• AIM OF THE EXERCISE
Repeat the data below exactly, from the line that contains "This screenshot has width=500, height=561." to the line that contains "This screenshot has width=857, height=814.", including both of those lines.

• PROVIDED DATA
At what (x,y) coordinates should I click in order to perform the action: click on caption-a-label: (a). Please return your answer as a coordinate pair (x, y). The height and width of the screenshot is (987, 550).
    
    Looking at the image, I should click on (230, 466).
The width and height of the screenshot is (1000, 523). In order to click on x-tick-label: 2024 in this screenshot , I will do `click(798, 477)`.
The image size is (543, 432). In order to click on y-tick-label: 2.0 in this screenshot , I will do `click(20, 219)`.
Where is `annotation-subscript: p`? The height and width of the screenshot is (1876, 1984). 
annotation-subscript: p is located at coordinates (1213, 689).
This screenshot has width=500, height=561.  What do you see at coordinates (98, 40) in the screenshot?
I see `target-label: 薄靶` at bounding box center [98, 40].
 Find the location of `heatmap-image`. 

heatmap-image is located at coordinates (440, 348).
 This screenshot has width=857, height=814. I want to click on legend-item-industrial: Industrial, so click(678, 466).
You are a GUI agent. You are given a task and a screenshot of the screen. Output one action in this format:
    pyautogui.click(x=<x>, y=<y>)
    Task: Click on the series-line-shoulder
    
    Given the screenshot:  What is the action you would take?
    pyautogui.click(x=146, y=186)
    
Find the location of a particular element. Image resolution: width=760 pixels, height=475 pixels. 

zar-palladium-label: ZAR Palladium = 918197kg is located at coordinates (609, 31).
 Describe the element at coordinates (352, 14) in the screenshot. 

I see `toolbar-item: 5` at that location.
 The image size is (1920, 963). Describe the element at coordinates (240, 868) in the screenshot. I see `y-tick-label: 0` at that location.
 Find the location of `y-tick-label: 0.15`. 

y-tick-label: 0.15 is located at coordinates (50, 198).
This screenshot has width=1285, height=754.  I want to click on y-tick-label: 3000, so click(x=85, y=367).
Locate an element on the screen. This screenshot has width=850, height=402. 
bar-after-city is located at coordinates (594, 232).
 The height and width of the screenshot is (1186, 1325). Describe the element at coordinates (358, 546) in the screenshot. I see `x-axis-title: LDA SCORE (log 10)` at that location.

• TASK OUTPUT
This screenshot has width=500, height=561.  What do you see at coordinates (98, 40) in the screenshot?
I see `target-label: 薄靶` at bounding box center [98, 40].
 Find the location of `heatmap-image`. 

heatmap-image is located at coordinates (440, 348).
 This screenshot has width=857, height=814. I want to click on legend-item-industrial: Industrial, so click(678, 466).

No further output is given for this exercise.